# [Star Wars] The "Obi-Wan is Vader" Hypothesis



## Tom Cashel (May 17, 2002)

I've been seeing lots of cryptic references to this hypothesis, but I don't see much in the films to back it up.  What's the evidence?  What's the story?


----------



## A2Z (May 17, 2002)

I thought Obi-Wan was really the Emperor.


----------



## el-remmen (May 17, 2002)

No, Dude . . R2-D2 is a Jedi Master.  There is PLENTY of evidence for this 


Really. . .


----------



## A2Z (May 17, 2002)

nemmerle said:
			
		

> *No, Dude . . R2-D2 is a Jedi Master.  There is PLENTY of evidence for this
> 
> 
> Really. . . *



Riiiight... and Padme's Tarkin... wait a minute. I think I'm on to something.


----------



## Tom Cashel (May 17, 2002)

Yeah, I kinda figured it was gonna be something like that...

Did you guys hear what happens in Epi. III?  The disgraced Jar-Jar sinks into an alcoholic depression and lets his beard grow.  Unfortunately, Gungans' beards cover their entire body--when Jar-Jar returns from skid row he has changed his name to (you guessed it)...

"Chewbacca."


----------



## Sodalis (May 17, 2002)

the older anikin is really a clone. If you noticed, ani at ten yrs had straight blonde hair.  the 20 yr old ani has wavy hair.  That proves that he really died in the pod race on tatooine and the emperor cloned him to lead the jedis into a trap, and also to make a protege for himself.  

That would explain why he has grown so quickly in the last couple of films.  He was ten, while the princess was 18.  Now the princess is twenty, and he is also twenty... how do you account for that?  a clone grows and ages at a greater rate than normal humans- 

He will eventually grow to become old and withered, but the use of teh force will make him powerful enough to sustain life, even in a withered body.  He will then usurp the throne of palpatine and declare himself emperor.  Darth vader is a robot he created (like 3po) and transplanted his memory into, but accidentally gave him emotions- which was his weakness...and eventual downfall.


----------



## Tom Cashel (May 17, 2002)

That's a good one, but all you're missing is the little  things...


----------



## hong (May 18, 2002)

Tom Cashel said:
			
		

> *That's a good one, but all you're missing is the little  things... *




Nah. Smileys are for wimps.


Hong "trust me on this" Ooi


----------



## nameless (May 18, 2002)

Anakin get his hand chopped and replaced by Dooku. Obi-wan did not, in Ep II or Ep IV. Vader on the other hand (no pun intended) was less man than machine. IMO, that puts a switcheroo pretty much out of the question. The only burning question is how DOESN'T Vader know where his children, his wife, his droids, and his former master are living at the beginning of Ep IV...

-nameless


----------



## Crothian (May 18, 2002)

Tom Cashel said:
			
		

> *Yeah, I kinda figured it was gonna be something like that...

ROWS ->
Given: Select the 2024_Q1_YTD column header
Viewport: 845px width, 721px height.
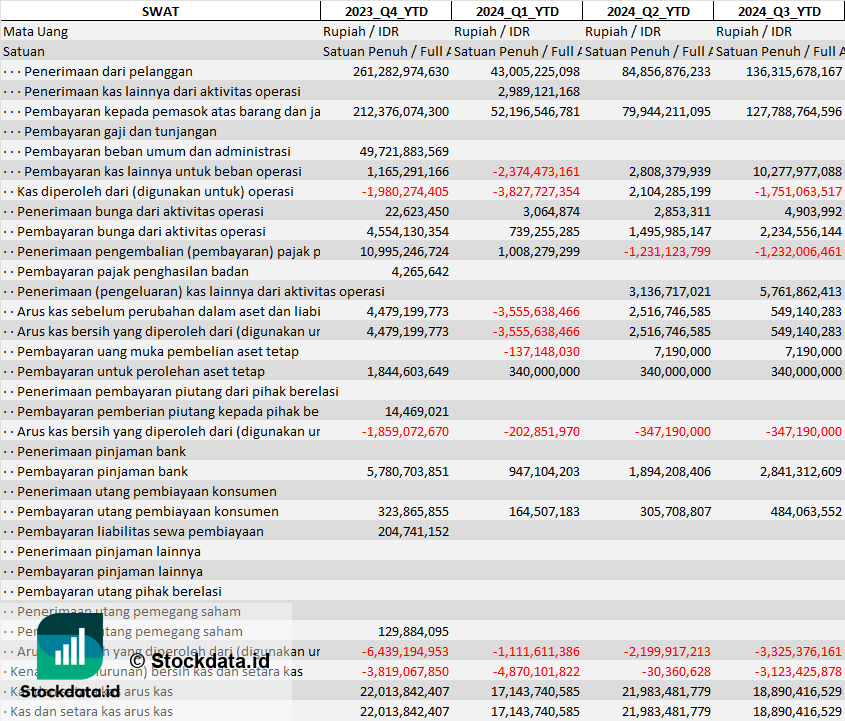Looking at the screenshot, I should (x=516, y=11).
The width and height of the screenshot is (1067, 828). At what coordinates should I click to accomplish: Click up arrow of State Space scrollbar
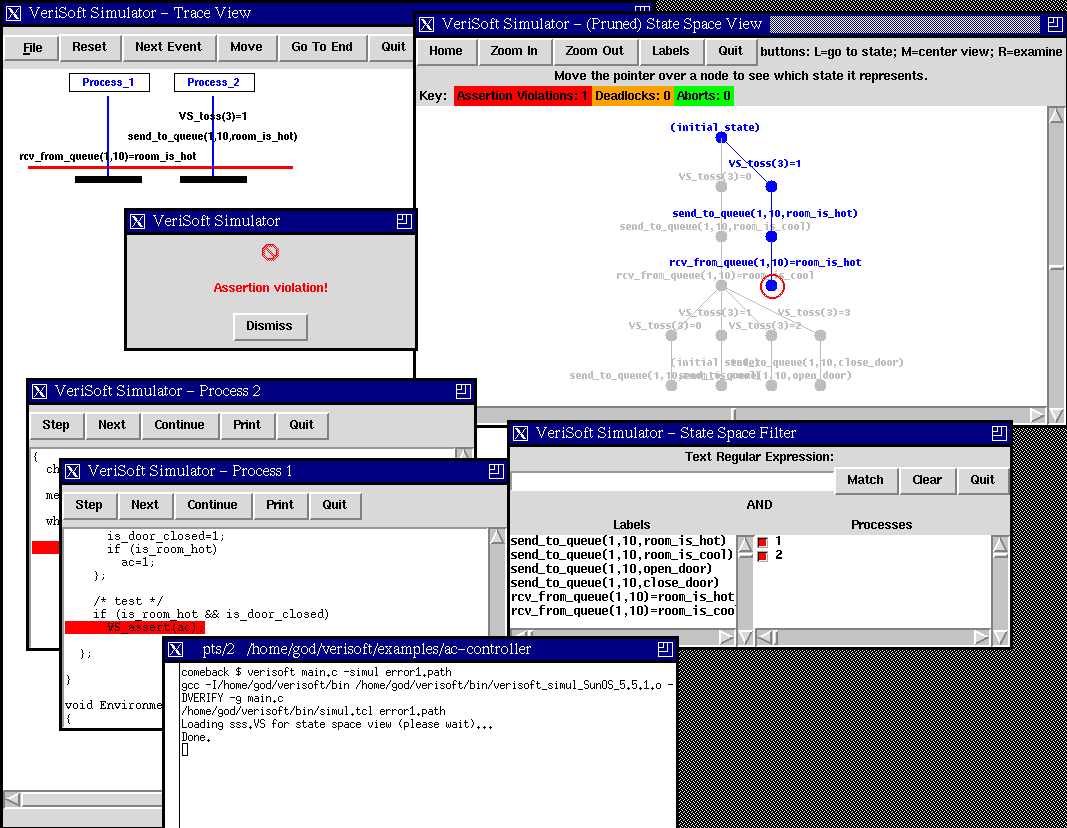(1056, 115)
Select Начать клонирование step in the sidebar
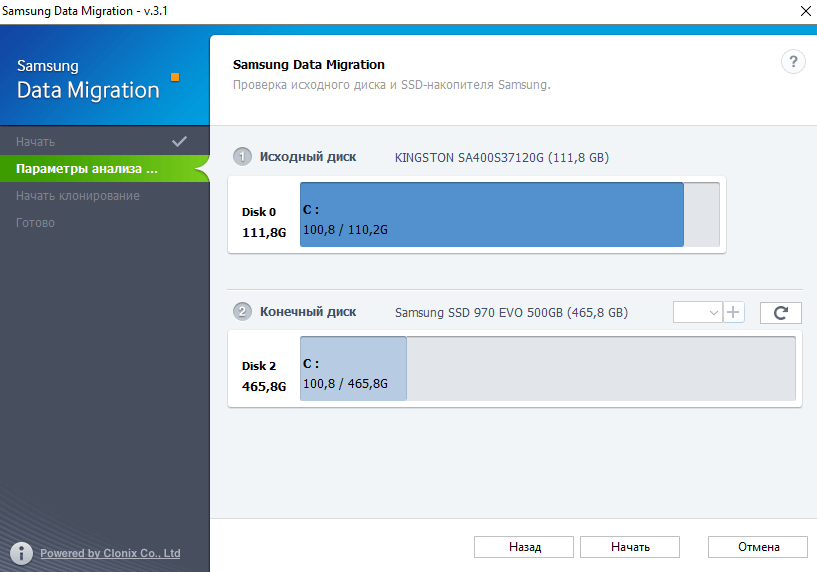 pos(78,196)
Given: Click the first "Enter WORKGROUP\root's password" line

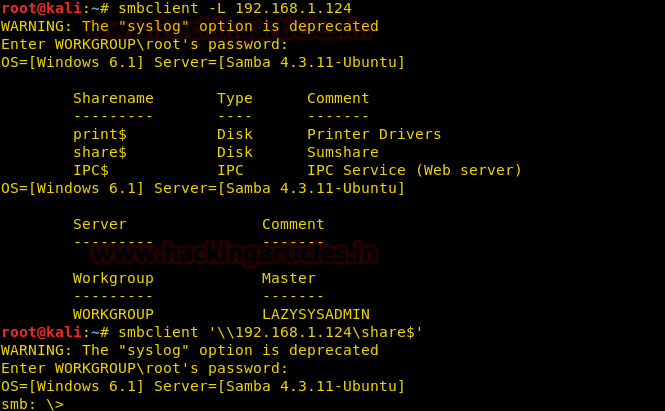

TASKS TO PERFORM ->
1. Write out all the rows word for word, with the pictures left out.
2. Continue the forum thread about the "Obi-Wan is Vader" hypothesis from the point where it stops.
The forum thread about the "Obi-Wan is Vader" hypothesis and the rows have nothing to do with each other.

TASK ANSWERS ->
1.
Given: Select the 2024_Q1_YTD column header
Viewport: 845px width, 721px height.
Looking at the screenshot, I should (x=516, y=11).
The width and height of the screenshot is (1067, 828). At what coordinates should I click to accomplish: Click up arrow of State Space scrollbar
(1056, 115)
Select Начать клонирование step in the sidebar
 pos(78,196)
Given: Click the first "Enter WORKGROUP\root's password" line

2.
> 
> Did you guys hear what happens in Epi. III?  The disgraced Jar-Jar sinks into an alcoholic depression and lets his beard grow.  Unfortunately, Gungans' beards cover their entire body--when Jar-Jar returns from skid row he has changed his name to (you guessed it)...
> 
> "Chewbacca." *




Actually, I saw in the Official Star Wars Fan Film Awards (great show on sci fi by the way) that there was a discussion between Lucas and Jar Jar that Jar Jar was actually going to be Chewie's father.


----------



## starwolf (May 18, 2002)

nemmerle said:
			
		

> *No, Dude . . R2-D2 is a Jedi Master.  There is PLENTY of evidence for this
> 
> 
> Really. . . *




Yep, you're right...R2 is a Jedi. I can cite at least three times where R2 shows his true colors.


----------



## Crothian (May 18, 2002)

starwolf said:
			
		

> *
> 
> Yep, you're right...R2 is a Jedi. I can cite at least three times where R2 shows his true colors.  *




He's actually powerful enough to use the Jedi mind trick on even strong minds.  How else does Obi Wan forget about him and 3PO by episode 4?


----------



## el-remmen (May 18, 2002)

R2-D2 was a Jedi Master!

The site is old, but still not done.


----------



## The It's Man (May 18, 2002)

*It's...*


----------



## Mistwell (May 18, 2002)

Crothian said:
			
		

> *
> 
> Actually, I saw in the Official Star Wars Fan Film Awards (great show on sci fi by the way) that there was a discussion between Lucas and Jar Jar that Jar Jar was actually going to be Chewie's father. *




It would have been much better if they had actually included all the categories up for awards .  For example, best Comedy, which was Stargeeks, a film my girlfriend was in and helped make.  http://atomfilms.shockwave.com/af/content/atom_838 . Or Figure Club, another great winner that didn't get shown on the sci-fi special. http://atomfilms.shockwave.com/af/content/figure_club .


----------



## Crothian (May 18, 2002)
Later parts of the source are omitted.